==== Estratto della fonte ====

“C’era una generosità civile nella scuola pubblica, gratuita che permetteva a uno come me di imparare. Ci ero cresciuto dentro e non mi accorgevo dello sforzo di una società per mettere in pratica il compito. L’istruzione dava importanza a noi poveri. I ricchi si sarebbero istruiti comunque. La scuola dava peso a chi non ne aveva, faceva uguaglianza. Non aboliva la miseria, e però tra le sue mura permetteva il pari. Il dispari cominciava fuori.” Erri De Luca
Sogni e speranze, disincanto e accettazione: i poli opposti che delimitano la dimensione dell’adolescenza in una periferia palermitana, sullo sfondo dell’attualissimo e drammatico problema dell’abbandono scolastico. L’ultimo anno delle medie per quattro ragazzi di Palermo è dominato dal cambiamento e dall’incertezza. Il quartiere dove vivono è una gabbia ma a tredici anni la vita è un’avventura da attraversare. Tra la scuola e il lavoro, i primi amori e la famiglia, Daniel, Morena, Desirée e Simone si affacciano all’adolescenza andando in cerca della loro strada.
È La nostra strada, il nuovo film – ancora work in progress e dal titolo provvisorio – del regista e documentarista Pierfrancesco Li Donni, in programma il 26 ottobre ad Alice nella città, la sezione autonoma e parallela della Festa del Cinema di Roma dedicata alle giovani generazioni. La pellicola è prodotta da Ladoc con il contributo di Siae – Dalla parte di chi crea e con il sostegno della Sicilia Film Commission nell’ambito del progetto Sensi Contemporanei.
A 4 anni di distanza da Loro di Napoli (vincitore come miglior film italiano al Festival dei Popoli, del premio Télérama al FIPA di Biarritz e del Docs MX di Città del Messico), il regista palermitano rimette al centro del proprio sguardo un’altra periferia, questa volta quella palermitana, attraverso il “pedinamento zavattiniano” di alcuni adolescenti che abitano il quartiere Zisa, durante il loro ultimo anno alle scuole medie inferiori. Un anno di passaggio, dominato dal cambiamento e dall’incertezza, in cui i ragazzi si affacciano all’adolescenza andando in cerca della loro strada, in un quartiere popolare dove la disoccupazione tocca punte del 50%, la dispersione scolastica raggiunge picchi dell’8% e dove molti dei loro coetanei lasciano gli studi una volta raggiunta l’età dell’obbligo scolastico.
Nel solco dell’attenzione verso gli invisibili che segna tanto cinema di Ken Loach, dei fratelli Dardenne, di Leonardo Di Costanzo Li Donni riesce a dare voce con grande sensibilità a un universo troppo spesso schiacciato dalle narrazioni legate alla mafia e alla cronaca nera e che, invece, produce un immaginario che, nelle sue estensioni più profonde, si ricongiunge a quello di tutte le città, di tutte le periferie, di tutti i conflitti. Con piglio dickensiano, il regista indaga volti e mestieri, restituisce vita e identità a ciò che normalmente consideriamo numeri e statistiche, e racconta il quartiere Zisa nella sua reale complessità: un microcosmo a tratti surreale in cui, fra palazzi dei primi del 900 mai restaurati e balconi intasati da antenne paraboliche, si aprono campi di allevamento di pecore e cavalli, e in cui si può ancora consumare l’arcaico rituale, illegale ma tollerato, della “vampata” di San Giuseppe.

==== Dati registrati ====

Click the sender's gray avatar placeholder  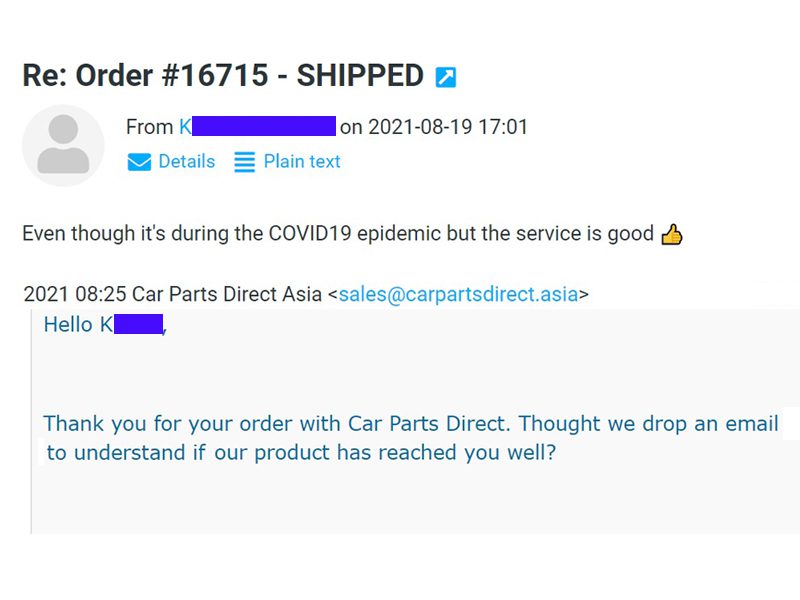point(63,145)
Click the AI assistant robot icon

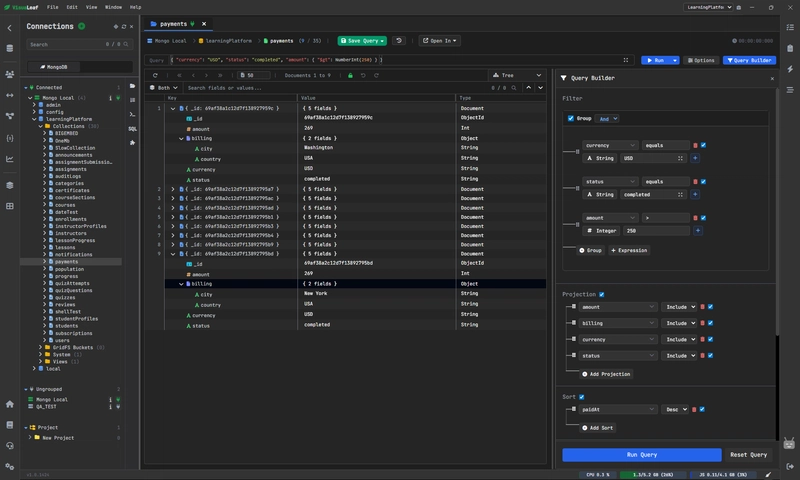coord(789,443)
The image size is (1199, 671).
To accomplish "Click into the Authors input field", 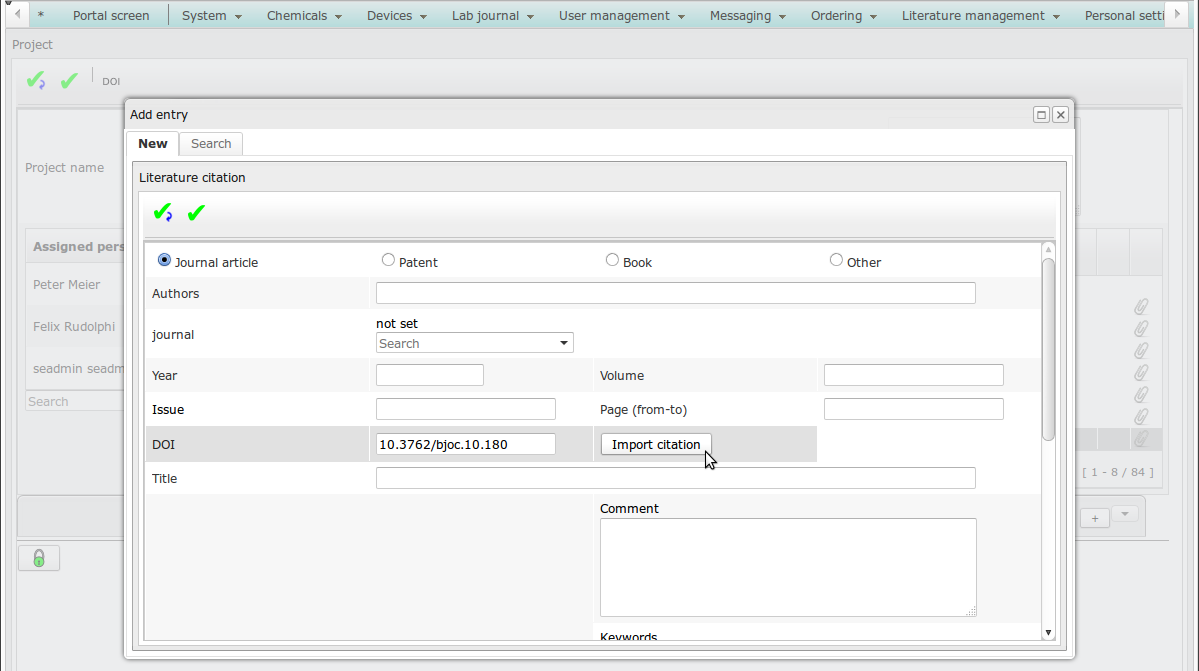I will click(x=675, y=293).
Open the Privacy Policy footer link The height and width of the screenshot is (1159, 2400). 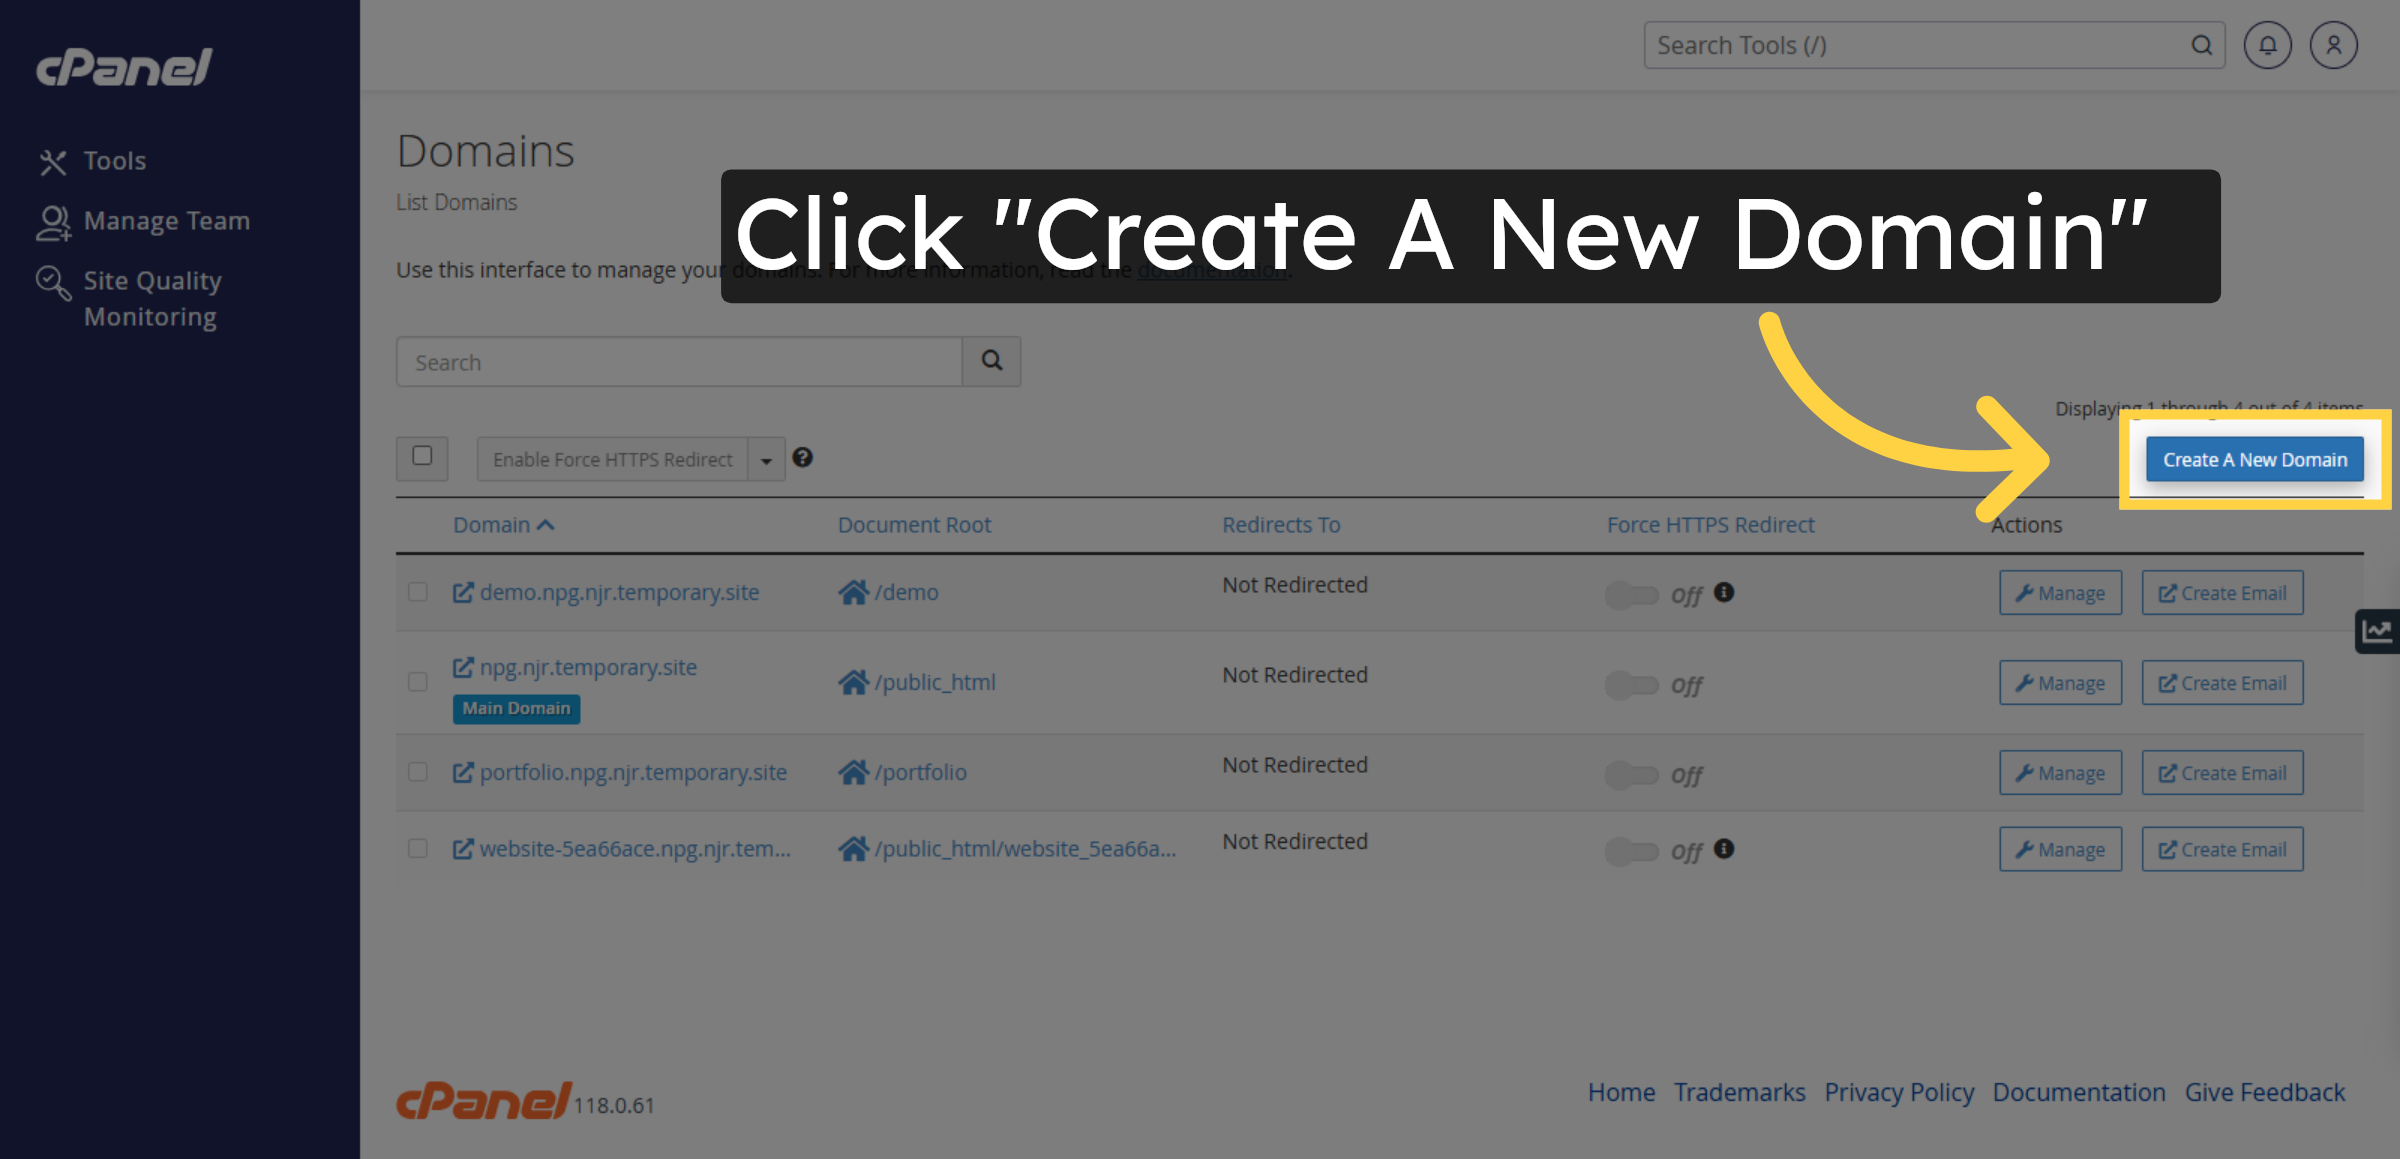[x=1899, y=1092]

====

Istruzioni da seguire: Riduci a un elenco puntato il paragrafo dell'articolo sul film La nostra strada che inizia con «A 4 anni di distanza da Loro di Napoli». Conserva i fatti principali.

Soluzione del problema:
- Il film arriva 4 anni dopo Loro di Napoli. Quel film ha vinto come miglior film italiano al Festival dei Popoli, ha ottenuto il premio Télérama al FIPA di Biarritz e ha vinto il Docs MX di Città del Messico.
- Il regista palermitano torna a osservare una periferia, questa volta quella di Palermo.
- Il metodo è il "pedinamento zavattiniano" di alcuni adolescenti del quartiere Zisa durante l'ultimo anno delle scuole medie inferiori.
- È un anno di passaggio, segnato da cambiamento e incertezza, in cui i ragazzi cercano la loro strada.
- Zisa è un quartiere popolare con disoccupazione fino al 50% e dispersione scolastica fino all'8%. Molti coetanei lasciano gli studi dopo l'età dell'obbligo scolastico.